Reproduce word for word the stretch of the Holocaust symposium announcement from "BOONE—The 14th Annual" through "public is invited.".

Passage shown section start

BOONE—The 14th Annual Martin and Doris Rosen Summer Symposium on Remembering the Holocaust will be held July 11-17 at Appalachian State University’s Plemmons Student Union. The event is named for the symposiums benefactors, the late Doris and Martin Rosen.
Key speakers include representatives from the U.S. Holocaust Memorial Museum and Holocaust survivors.
A viewing of a film, “Raise the Roof,” opens the symposium Saturday, July 11, beginning at 7 p.m. in I.G. Greer Auditorium. Admission is free and the public is invited.
The free symposium provides public and private school teachers, university faculty, students and community members information and insights about the victims, perpetrators and consequences of the Nazi Holocaust.
Teachers can receive continuing education units for attending the lectures, workshops, discussions, films and demonstrations.

Passage shown section end
Data listing section start

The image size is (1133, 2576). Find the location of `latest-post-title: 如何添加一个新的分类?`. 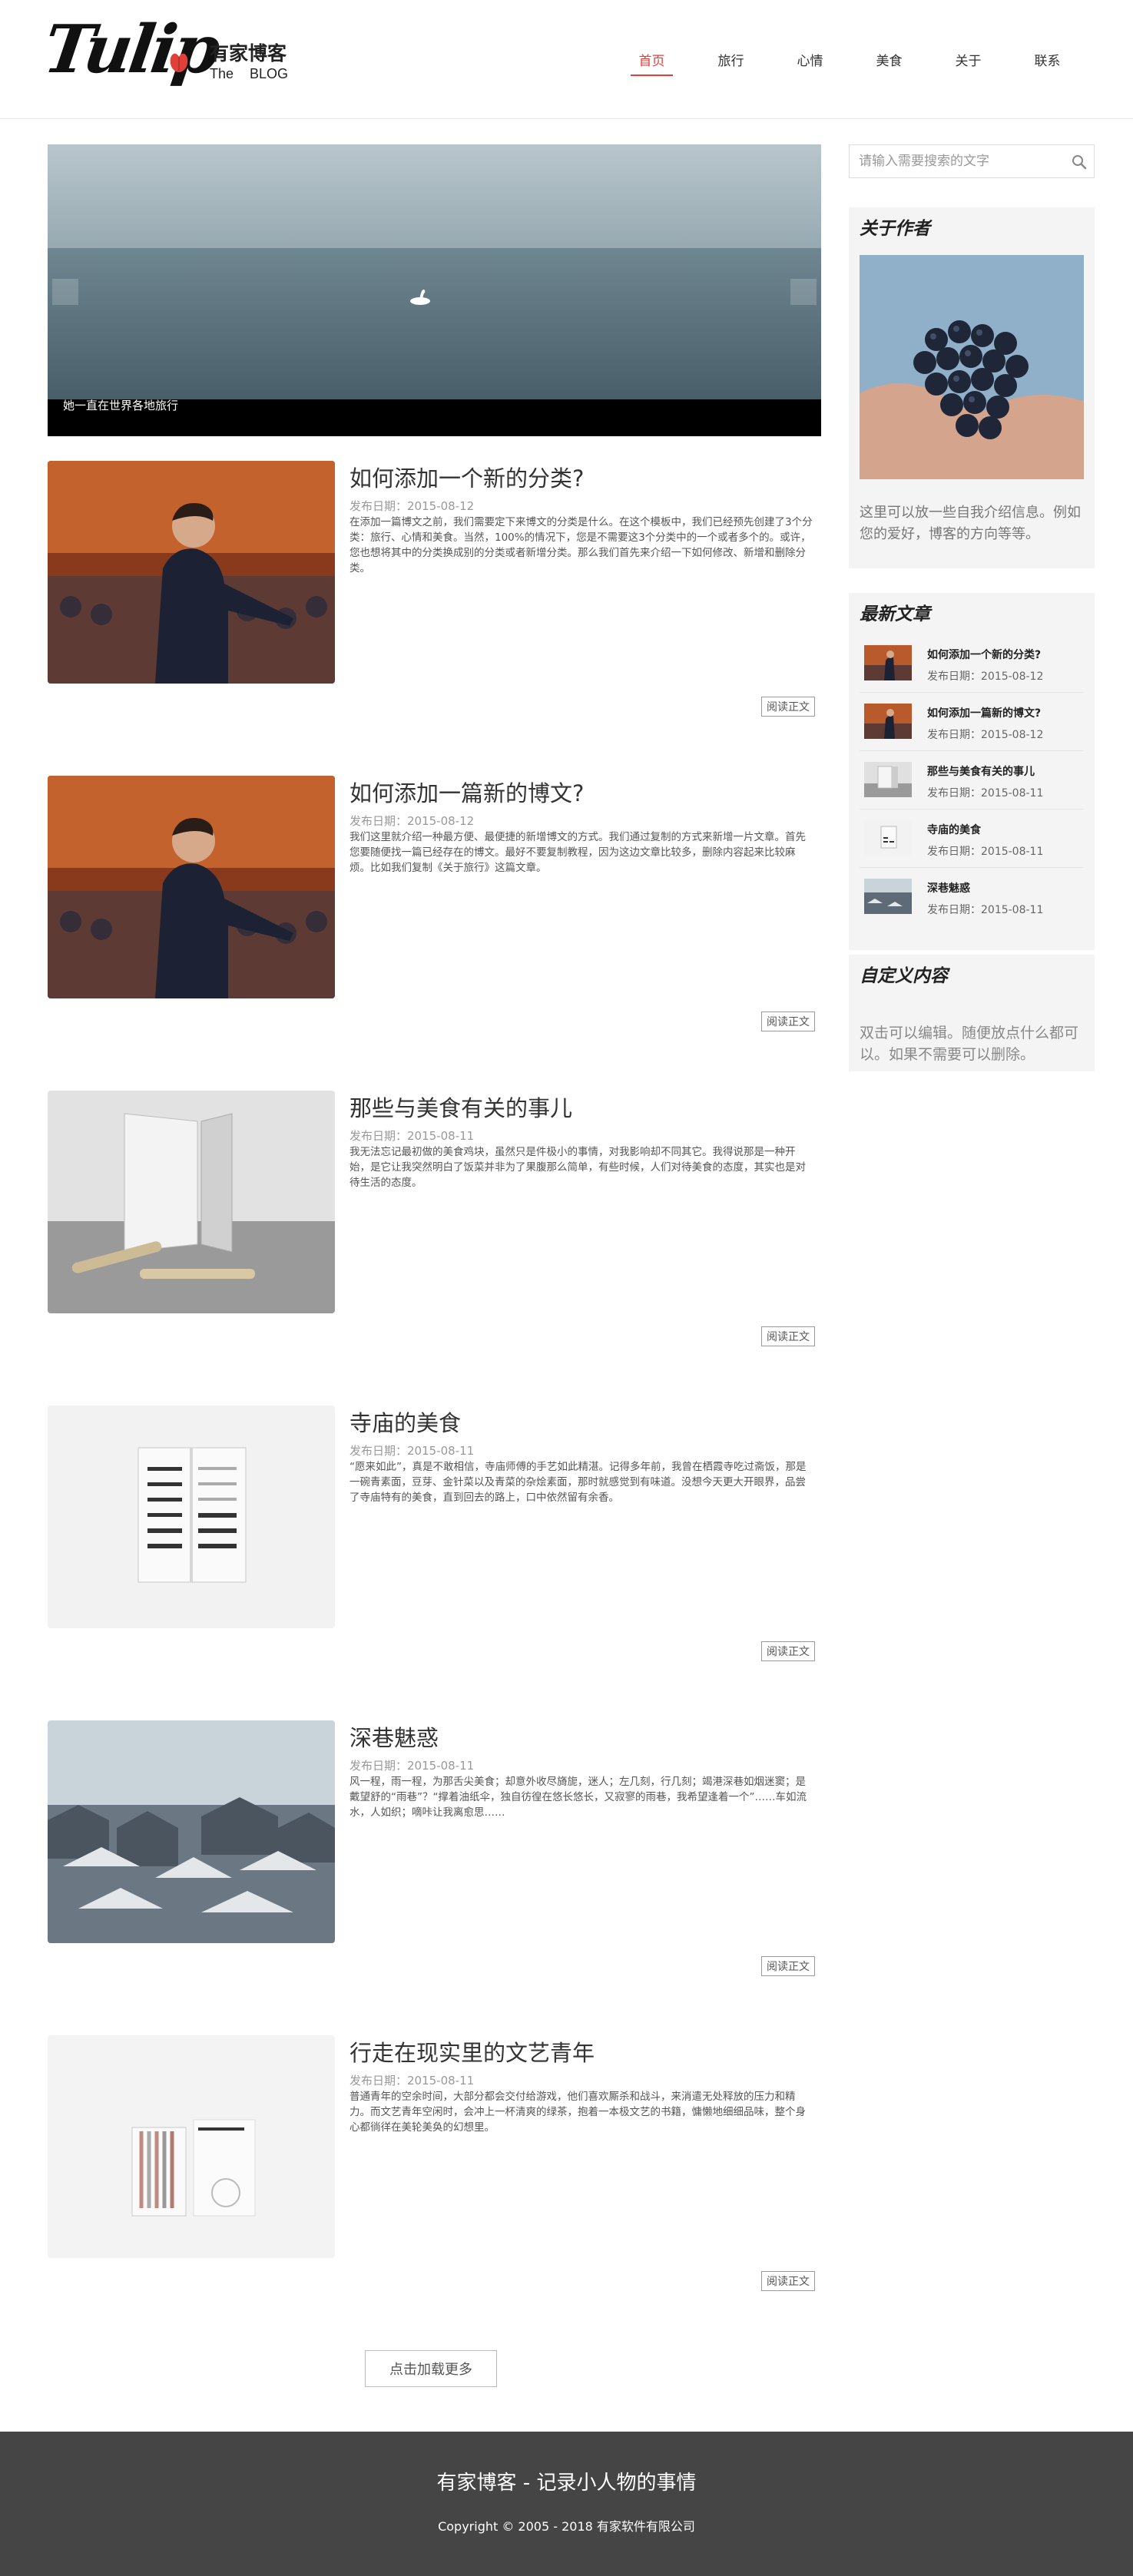

latest-post-title: 如何添加一个新的分类? is located at coordinates (984, 655).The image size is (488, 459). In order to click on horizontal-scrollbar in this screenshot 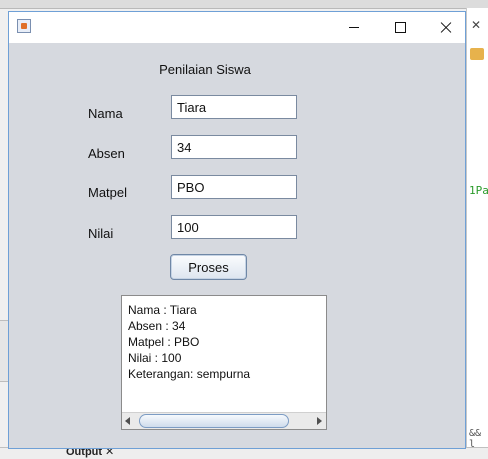, I will do `click(224, 420)`.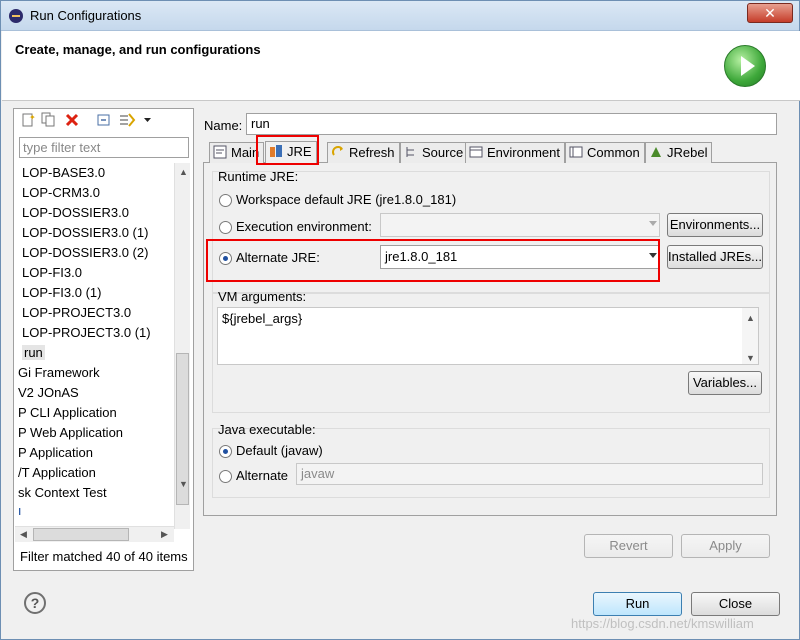 The image size is (800, 640). What do you see at coordinates (94, 253) in the screenshot?
I see `list-item: LOP-DOSSIER3.0 (2)` at bounding box center [94, 253].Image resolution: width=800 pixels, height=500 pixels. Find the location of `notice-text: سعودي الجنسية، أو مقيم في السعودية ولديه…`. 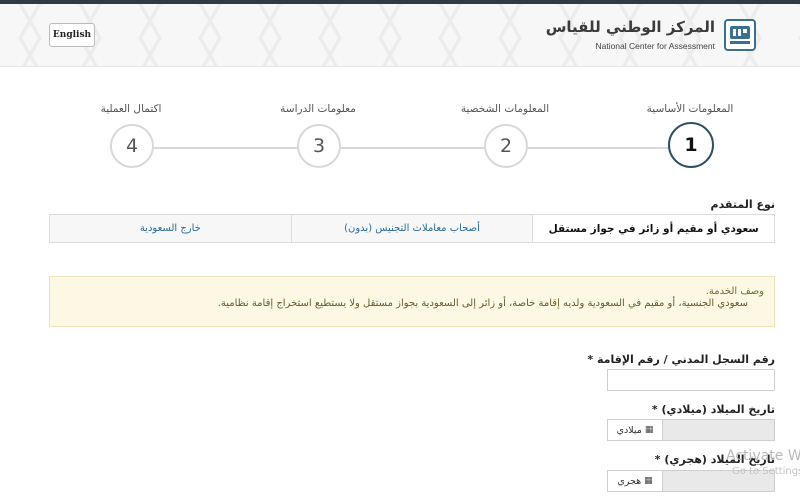

notice-text: سعودي الجنسية، أو مقيم في السعودية ولديه… is located at coordinates (482, 304).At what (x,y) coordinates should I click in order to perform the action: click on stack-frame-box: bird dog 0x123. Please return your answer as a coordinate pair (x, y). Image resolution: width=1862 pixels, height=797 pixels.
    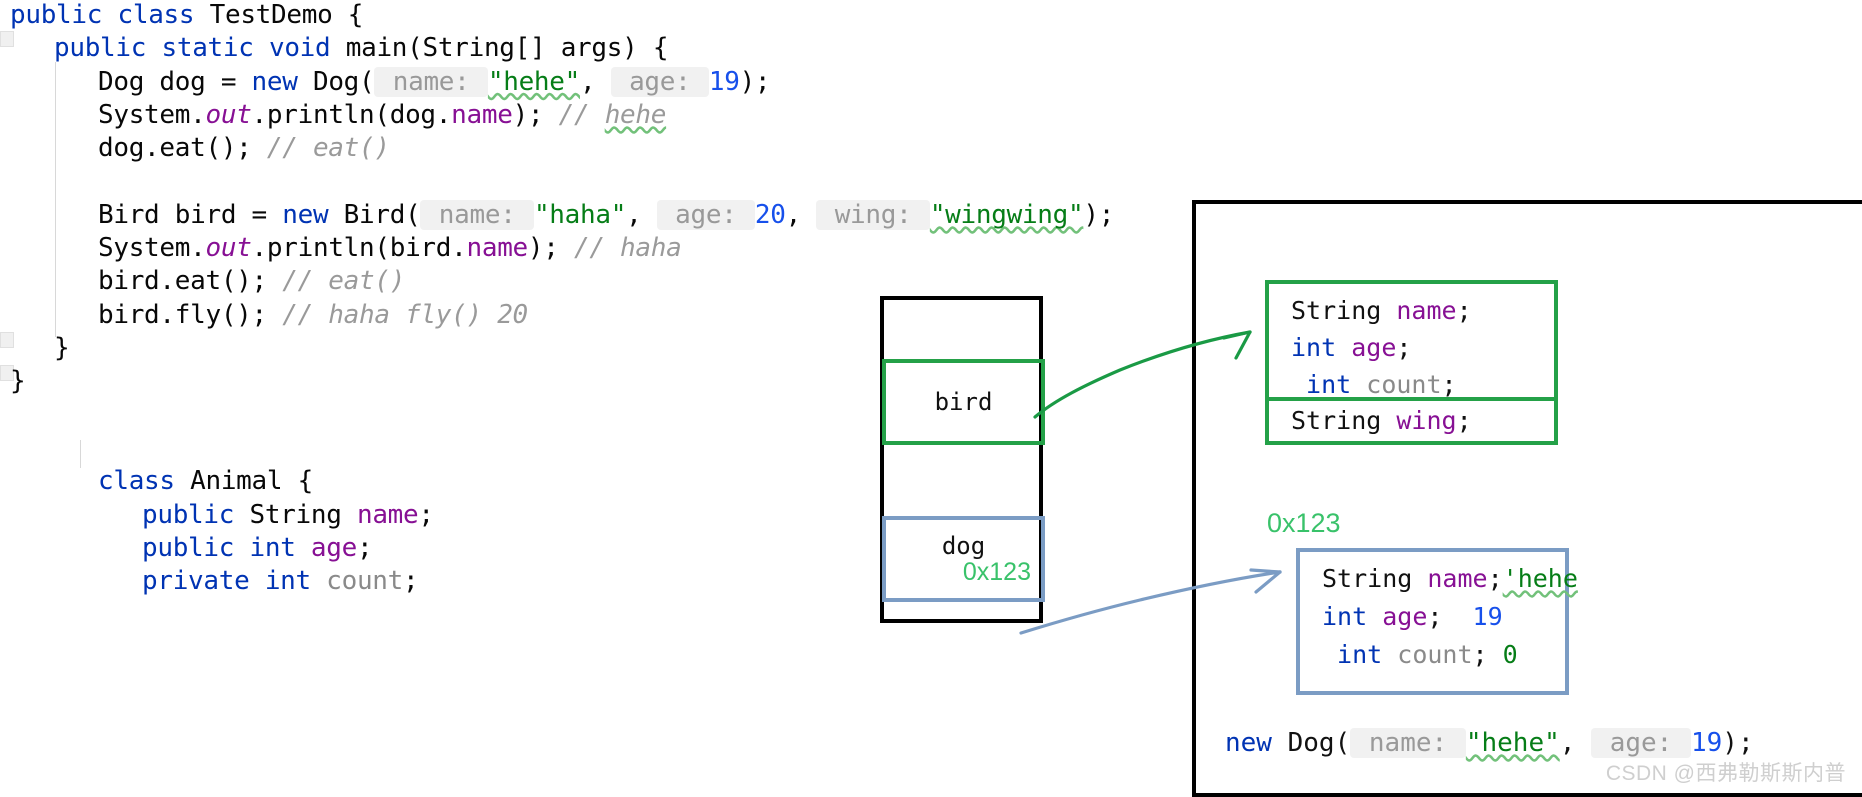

Data listing section end

Response for this exercise>
BOONE—The 14th Annual Martin and Doris Rosen Summer Symposium on Remembering the Holocaust will be held July 11-17 at Appalachian State University’s Plemmons Student Union. The event is named for the symposiums benefactors, the late Doris and Martin Rosen.
Key speakers include representatives from the U.S. Holocaust Memorial Museum and Holocaust survivors.
A viewing of a film, “Raise the Roof,” opens the symposium Saturday, July 11, beginning at 7 p.m. in I.G. Greer Auditorium. Admission is free and the public is invited.